Data processing delayed

Resolved
Partial outage
Started about 2 months agoLasted about 5 hours

Affected

Data Pipeline

Partial outage from 1:00 PM to 5:47 PM

Updates
  • Resolved
    Resolved

    This incident has been resolved

    All systems are operational.

    Impact Assessment

    • customers run results were significantly delayed for ~5 hours

    • the delays caused other issues with services that expected the results like webhook and integrations.

    Root cause analysis

    At ~8:20pm PST (3:20am UTC) we had an internal cleanup task run that removed old docker images used to deploy our data processing service. An oversight in how this was configured vs our processes resulted in the currently deployed service's docker image being removed.

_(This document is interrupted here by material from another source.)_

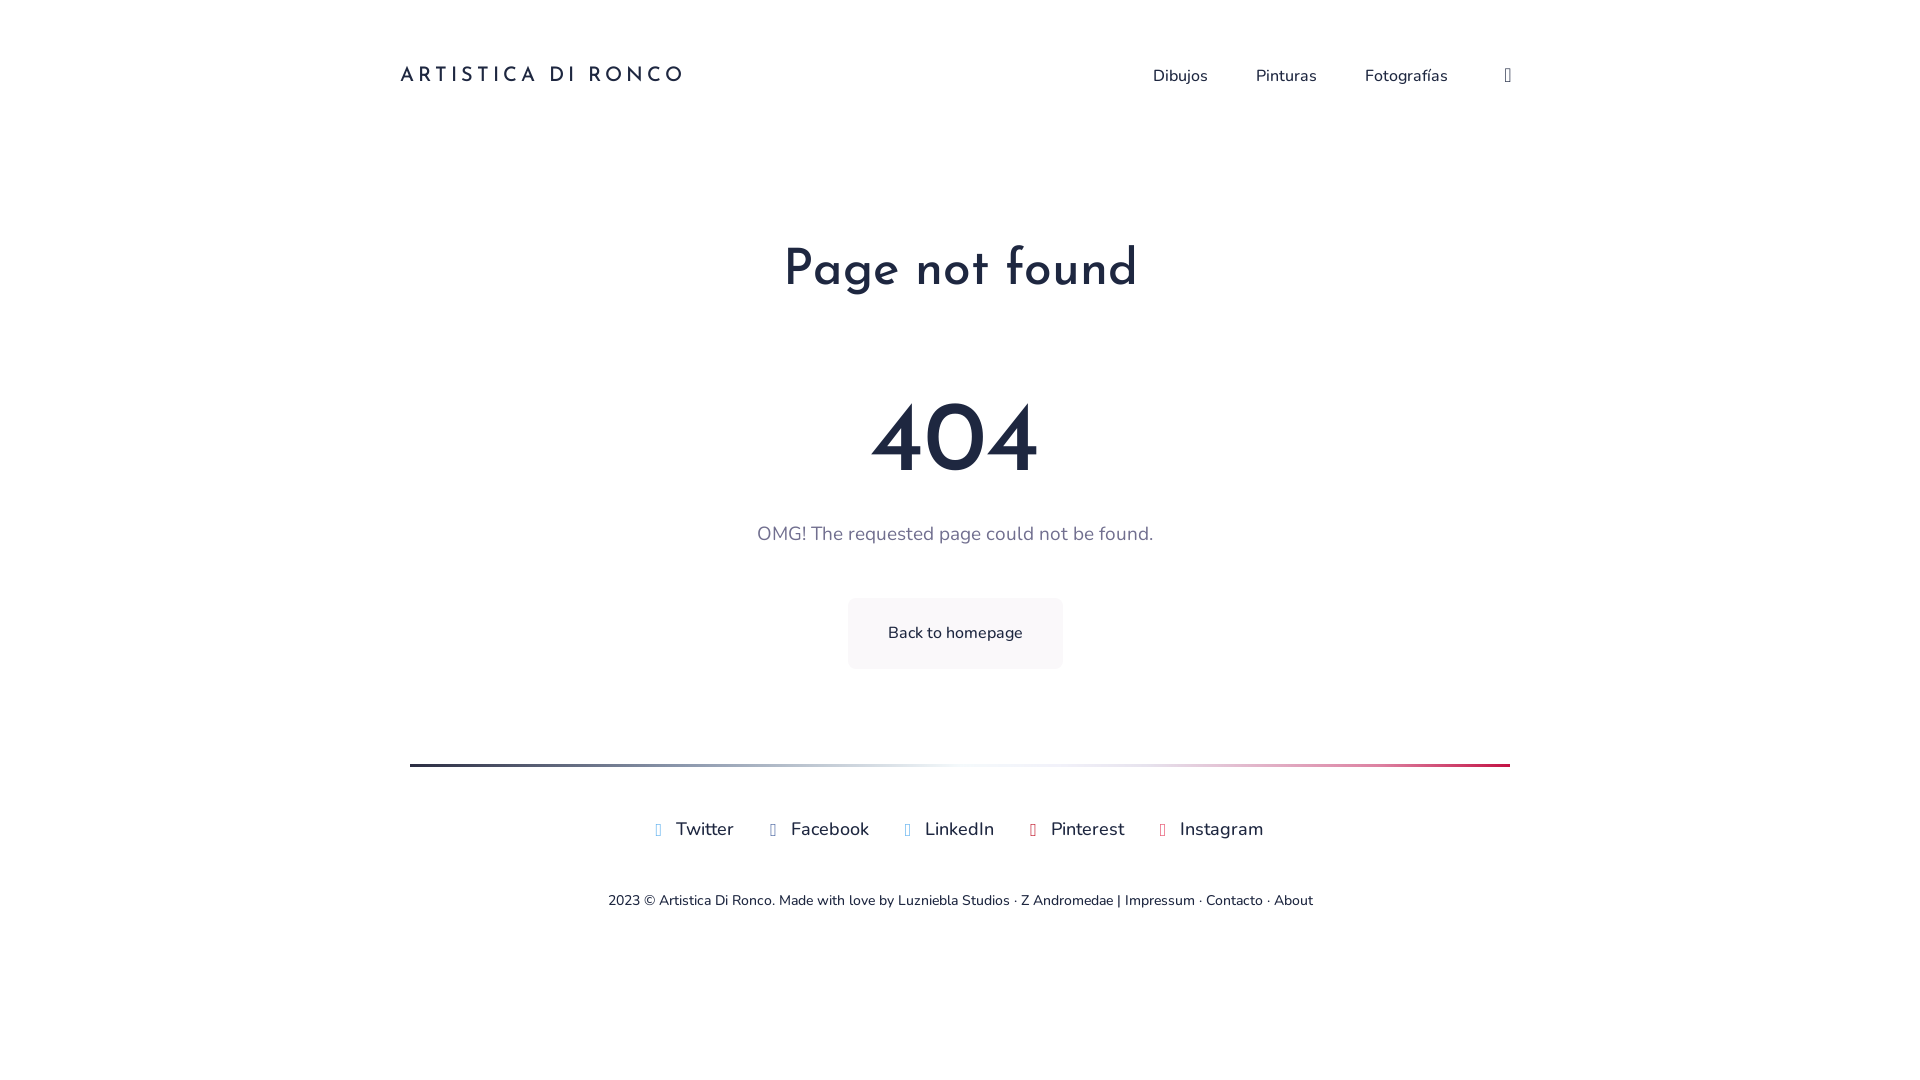 The width and height of the screenshot is (1920, 1080). Describe the element at coordinates (1077, 830) in the screenshot. I see `Pinterest` at that location.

    Between ~4:00am PST (11:00am UTC) and ~9:00am PST (4pm UTC) the system was not able to successfully take any scaling action while it tried to deploy the deleted image. There were still a small number of instances still running and processing tasks, but not enough to deal with the load.

    Once we re-deployed a newer image, we were able to quickly recover to normal operating status.

  • Monitoring
    Monitoring

    The service is now recovered, we are monitoring for additional errors.

    We experienced a scaling issue with our data processing service. This is resulting in run results and run start handling being delayed. Some delays may have resulted in failure to record runs.